Companies preparing for Cybersecurity Maturity Model Certification (CMMC) should beware of firms that are promising to get them certified, said a government official. Stacy Bostjanick, director of CMMC, Office of the Under Secretary of Defense (A&S), stated that any firms claiming to be able to do that are not capable of that function yet.
Speaking at the AFCEA NOVA Intelligence Community IT Day event, Bostjanick outlined a host of issues confronting CMMC compliance. Her warning about firms guaranteeing certification addressed some of the concerns facing companies worried about the complexity of the certification that are willing to turn the process over to others.
“There are some companies that are saying they can get you certified,” Bostjanick said. “That’s not true. Nobody is approved yet. They have to have their level 3 assessment.
“But there are consultants out there on both sides, and my recommendation is just make sure you talk to the person you bring in and make sure they understand what they’re doing,” she continued. “There are some people who have wasted some money, and we don’t want that to happen.”

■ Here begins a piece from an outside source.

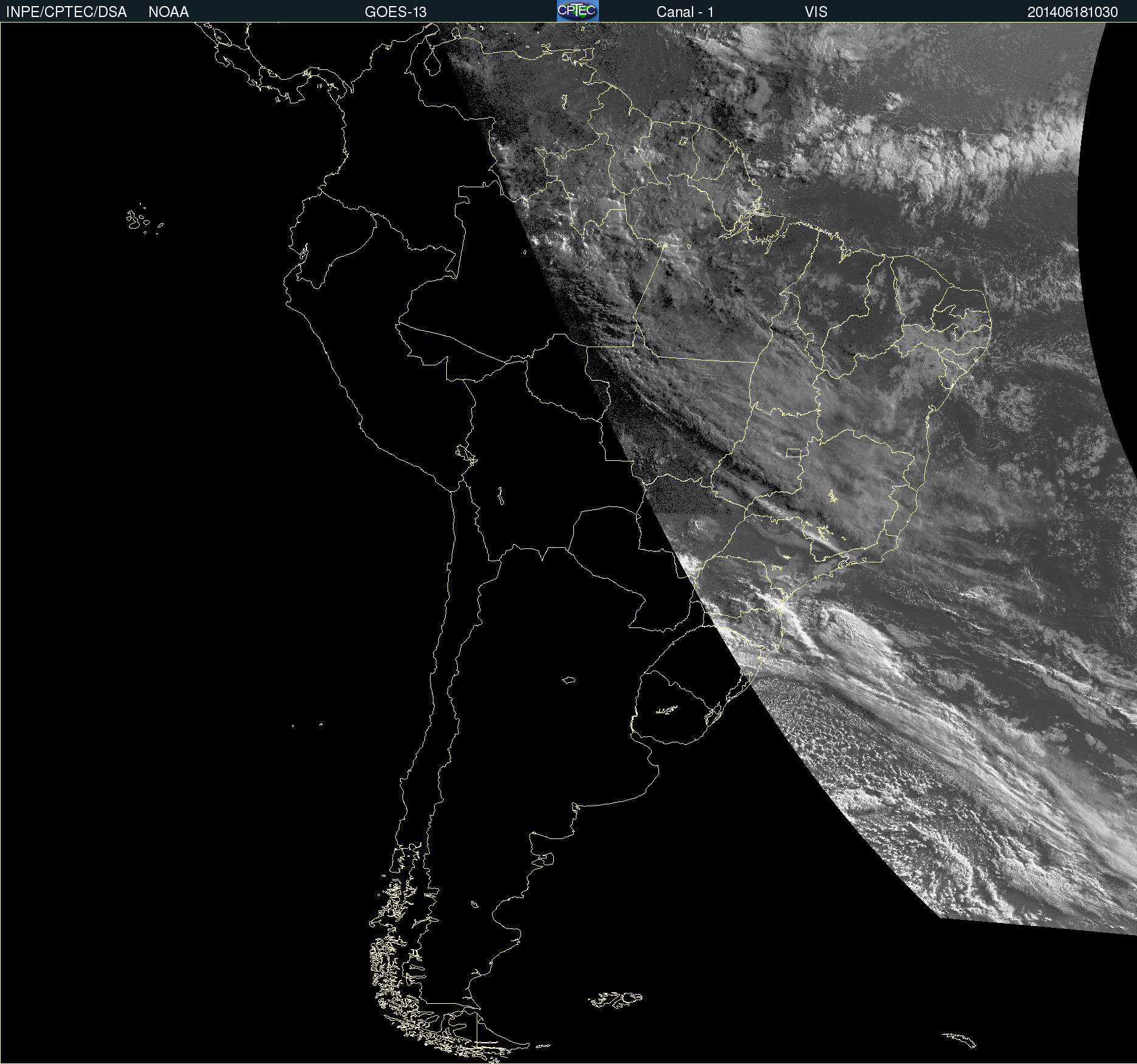The image size is (1137, 1064).
Task: Select the GOES-13 satellite label
Action: pos(395,12)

For CMMC third-party assessor organizations (C3PAOs), the field remains empty—no organization has been certified yet. That may change by April, Bostjanick offered. “Keep your eye on the CMMC-AB marketplace … we will list them as soon as they are ready to hit prime time, and then you can reach out to them and have them come do an assessment for you.”
At least 25 individual assessors have passed their suitability determination and are ready to go, she said. Some are independent, while others are aligned with C3PAOs. Each C3PAO must have a team of at least five to do an assessment, with two or three full-time people to handle dispute resolution and key components of the assessment. More individual assessors are coming.
“After June … you can go maybe to your local community college and get trained,” she added.
Companies that are not bidding on any of this year’s 15 CMMC pilots need not be certified by a C3PAO. Anyone who is bidding on a pilot will be placed at the front of the line.
One other key task facing the CMMC team is reciprocity with other parts of the government. Bostjanick noted that it has a team working with the General Services Administration (GSA) to align reciprocity with the Defense Department. This brings up FedRAMP, which applies security standards to federal cloud services. The two protocols have some differences in how they approach security. FedRAMP, for example, allows for a plan of action and milestones (POAM), but CMMC does not—a company either is in compliance or is not. The reciprocity team is working to align the different levels, she noted.
She hopes the FedRAMP reciprocity will come by the end of the fiscal year. Reciprocity with the Defense Industrial Base Cybersecurity Assessment Center (DIBCAC) has been completed, she added, noting that FedRAMP and DIBCAC are the two security protocols that are most closely aligned. Next will come reciprocity for ISO 27001.
“We’re working hard to come up with reciprocity agreements,” she declared. “Let’s keep it standard across all of federal government. Let’s all work together on one standard so our industry partners don’t have to have [different] certifications.”
Companies should look at their own networks to determine their CMMC needs, Bostjanick said. She recommended starting at CMMC level 1, basic cyber hygiene. Level 2 will not be as much of an issue because it largely is a stepping stone to level 3.
Yet, even with these CMMC steps, not everything in it will protect companies. They will do better in terms of cyber situational awareness, she suggests. Ultimately, they will adopt and absorb CMMC practices themselves.
“My hope and prayer is that one day we don’t even need it anymore, because companies all become so aware and they have a culture of security where they start thinking in advance of these threats and think, ‘This could happen to me; I need to protect myself,’” Bostjanick declared.